_STATED TASK_
Rewrite the items below as a numbered list with one line per entry, omitting blank lines. Leave the pictures out of your answer.

━━ GIVEN ENTRIES

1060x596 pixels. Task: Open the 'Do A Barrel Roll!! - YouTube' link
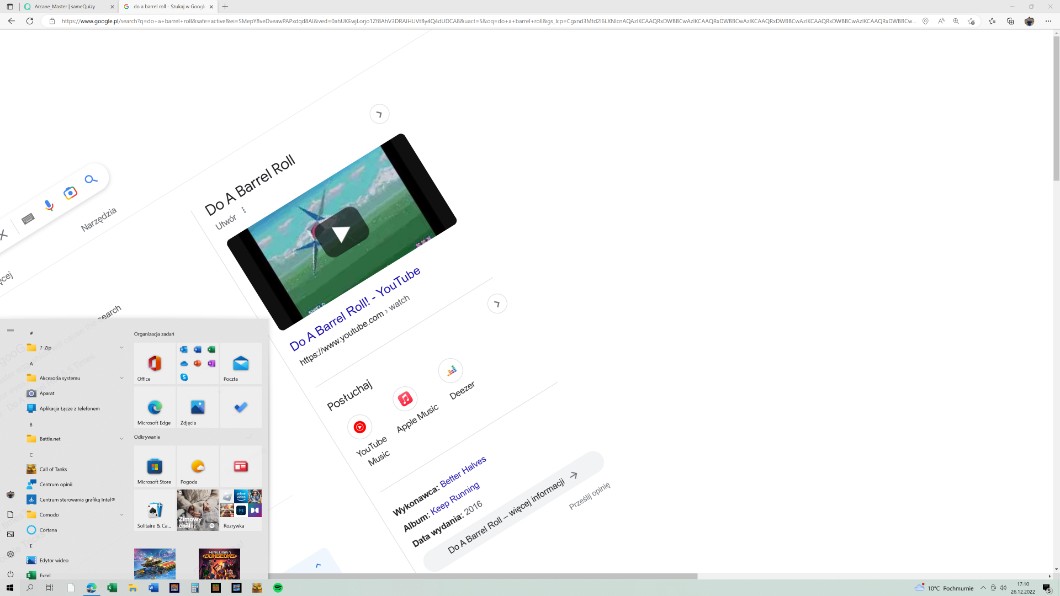(355, 309)
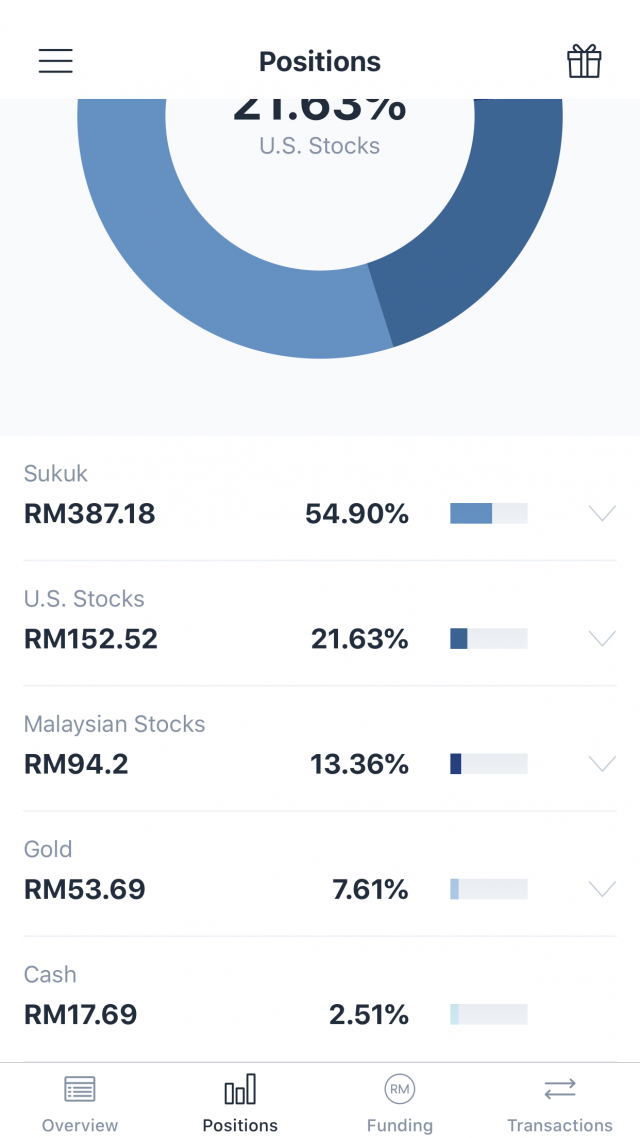Switch to the Overview tab
The height and width of the screenshot is (1138, 640).
79,1100
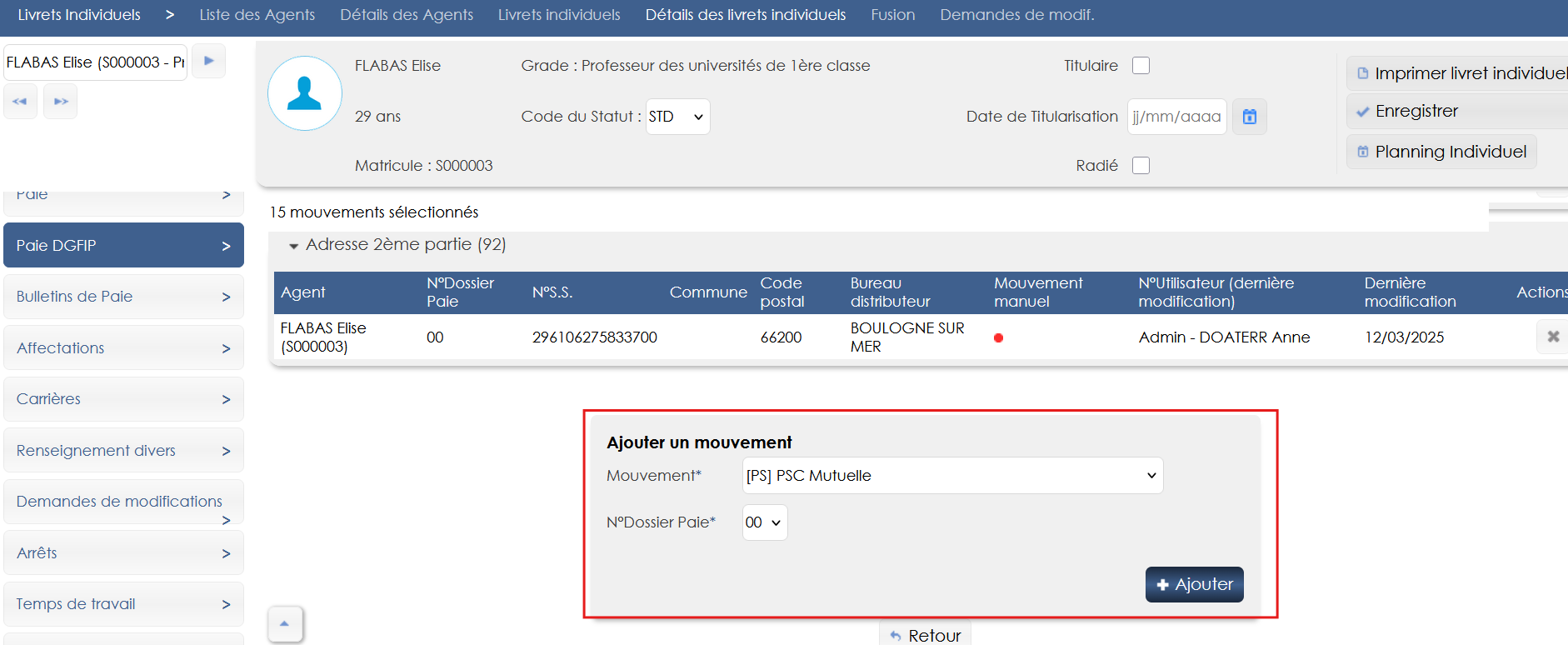1568x645 pixels.
Task: Open the Date de Titularisation calendar picker
Action: (x=1249, y=117)
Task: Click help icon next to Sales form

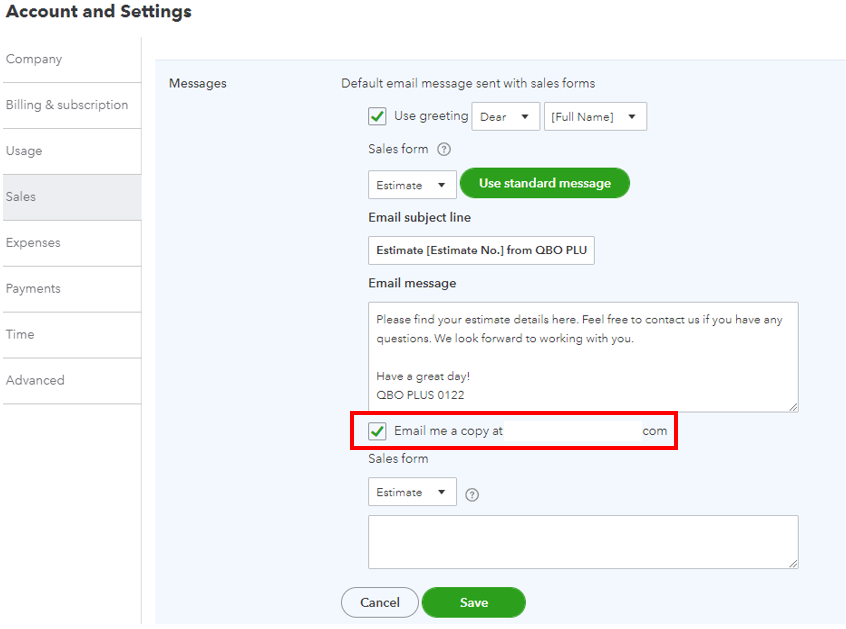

━━━━

_EXERCISE RESPONSE_
1. 1060x596 pixels. Task: Open the 'Do A Barrel Roll!! - YouTube' link
2. (355, 309)
3. Switch to the Overview tab
4. The height and width of the screenshot is (1138, 640).
5. 79,1100
6. 1568x645 pixels.
7. Task: Open the Date de Titularisation calendar picker
8. Action: (x=1249, y=117)
9. Task: Click help icon next to Sales form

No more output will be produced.